In the early days, a trip to the cemetery was a special occasion. Arriving at the gates, the visitors would park their carriages at the entrance and walk down to their lots.
The lots were surrounded by granite corner posts with chains to preserve their privacy and to prevent people from walking on the graves. Some of the lot owners installed wrought-iron benches on their lots. The families would often spend considerable time at their family gravesite before returning to the city.
Purchase of lots
When a client would come to buy a lot in the cemetery the superintendent would walk through the grounds with the client and they would choose the lot together.
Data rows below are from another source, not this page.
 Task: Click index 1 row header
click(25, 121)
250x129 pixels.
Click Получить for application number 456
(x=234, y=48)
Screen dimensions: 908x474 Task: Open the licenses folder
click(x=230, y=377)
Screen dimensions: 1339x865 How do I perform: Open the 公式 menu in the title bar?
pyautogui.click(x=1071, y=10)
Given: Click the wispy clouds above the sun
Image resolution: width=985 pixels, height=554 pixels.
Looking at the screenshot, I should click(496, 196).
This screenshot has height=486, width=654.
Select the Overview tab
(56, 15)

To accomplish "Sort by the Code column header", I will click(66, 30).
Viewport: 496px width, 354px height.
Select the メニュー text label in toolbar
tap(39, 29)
Later they would go back to the office and enter the location of the chosen lot on the cemetery plans.
After that, the superintendent would draw up a title deed, which was later signed by the president of the cemetery, a director and the superintendent.
Rules and Regulations
The rules of conduct while on the cemetery grounds were to be followed by visitors and lot owners. These rules were in place to make sure that the sanctity of the cemetery grounds was respected at all times. The rules and regulations sign is located just inside the front entrance of the cemetery, so visitors can read the rules upon entering.
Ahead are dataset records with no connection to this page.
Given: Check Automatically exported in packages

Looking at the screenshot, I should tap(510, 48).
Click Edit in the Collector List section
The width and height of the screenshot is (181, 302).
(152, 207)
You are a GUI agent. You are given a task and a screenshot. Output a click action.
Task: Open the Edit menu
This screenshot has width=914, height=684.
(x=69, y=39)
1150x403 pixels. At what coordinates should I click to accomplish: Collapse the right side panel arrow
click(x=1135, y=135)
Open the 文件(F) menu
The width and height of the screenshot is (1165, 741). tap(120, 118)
The James Copeman Advertising Company made this sign in 1851. It was built from red cedar. During the winter months, the sign was stored in the barn. When Brian Treggett was younger, his father Harold would hire him to repaint the letters on this sign with special black paint.
Cemetery regulations restricted access on Sunday morning to lot owners and for relatives of the deceased. The superintendent was strict with these rules of conduct while on the grounds.